12. The apparatus of claim 9, wherein the second information includes the conversation history associated with the communication, the list of the outstanding items, the communication, and functions calls for the second LLM to execute to generate the response.
13. The apparatus of claim 8, wherein the first LLM is an instruct-based transformer LLM and the second LLM is a generative LLM.
14. The apparatus of claim 8, wherein the processor is further configured to perform operations comprising:
updating a conversation database with information associated with the communication or the response.

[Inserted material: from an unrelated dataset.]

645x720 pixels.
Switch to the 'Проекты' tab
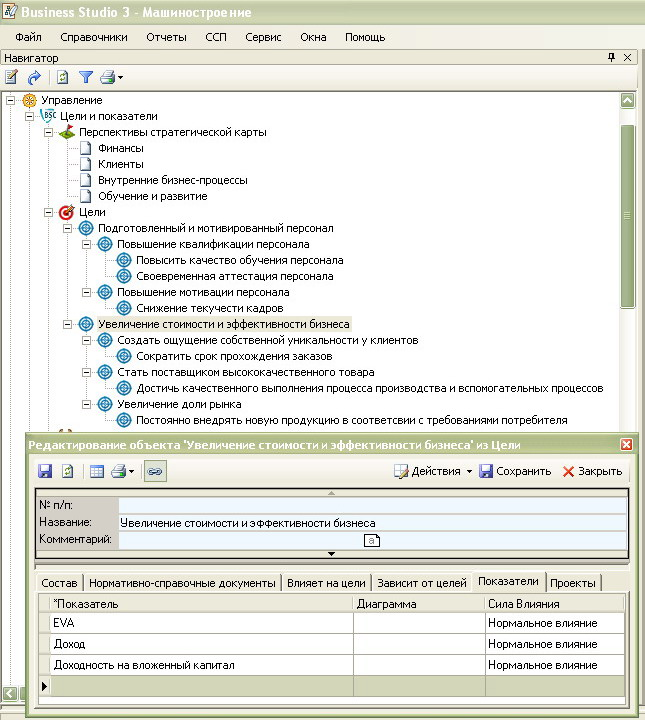point(573,583)
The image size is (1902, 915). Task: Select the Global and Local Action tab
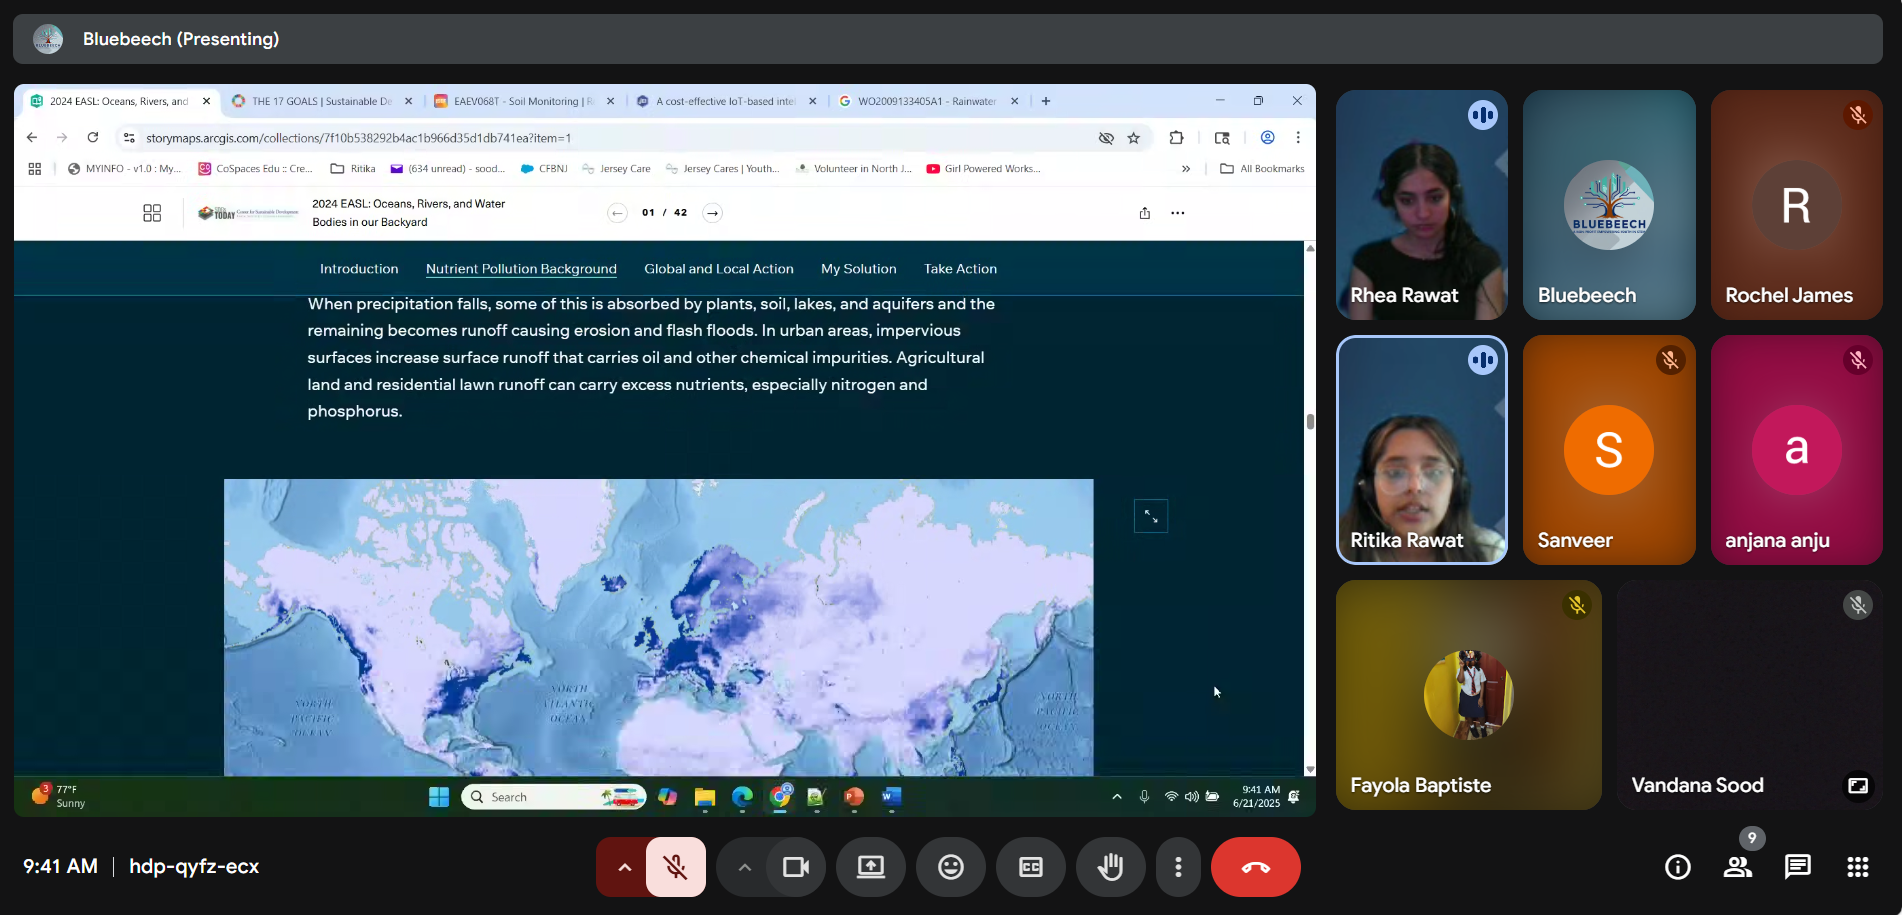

15. One or more non-transitory computer readable storage media encoded with instructions that, when executed by a processor of a technical support system, cause the processor to execute a method comprising:
obtaining a communication addressed to the technical support system and at least one other recipient;
transmitting first information associated with the communication to a first Large Language Model (LLM) to determine whether the technical support system is to respond to the communication;
in response to determining that the technical support system is to respond to the communication, transmitting second information associated with the communication to a second LLM with a request to generate a response to the communication; and
transmitting the response to the communication.
16. The one or more non-transitory computer readable storage media of claim 15, wherein the method further comprises:
prior to obtaining the communication, identifying, from a conversation history associated with the communication, outstanding items needed from one or more users associated with the communication to complete a request associated with the communication; and
storing a list of the outstanding items.
17. The one or more non-transitory computer readable storage media of claim 16, wherein the method further comprises:
updating the list of the outstanding items based on the communication or the response to the communication.
18. The one or more non-transitory computer readable storage media of claim 16, wherein the first information includes the conversation history associated with the communication, the list of the outstanding items, and the communication.
19. The one or more non-transitory computer readable storage media of claim 16, wherein the second information includes the conversation history associated with the communication, the list of the outstanding items, the communication, and functions calls for the second LLM to execute to generate the response.
20. The one or more non-transitory computer readable storage media of claim 15, wherein the first LLM is an instruct-based transformer LLM and the second LLM is a generative LLM.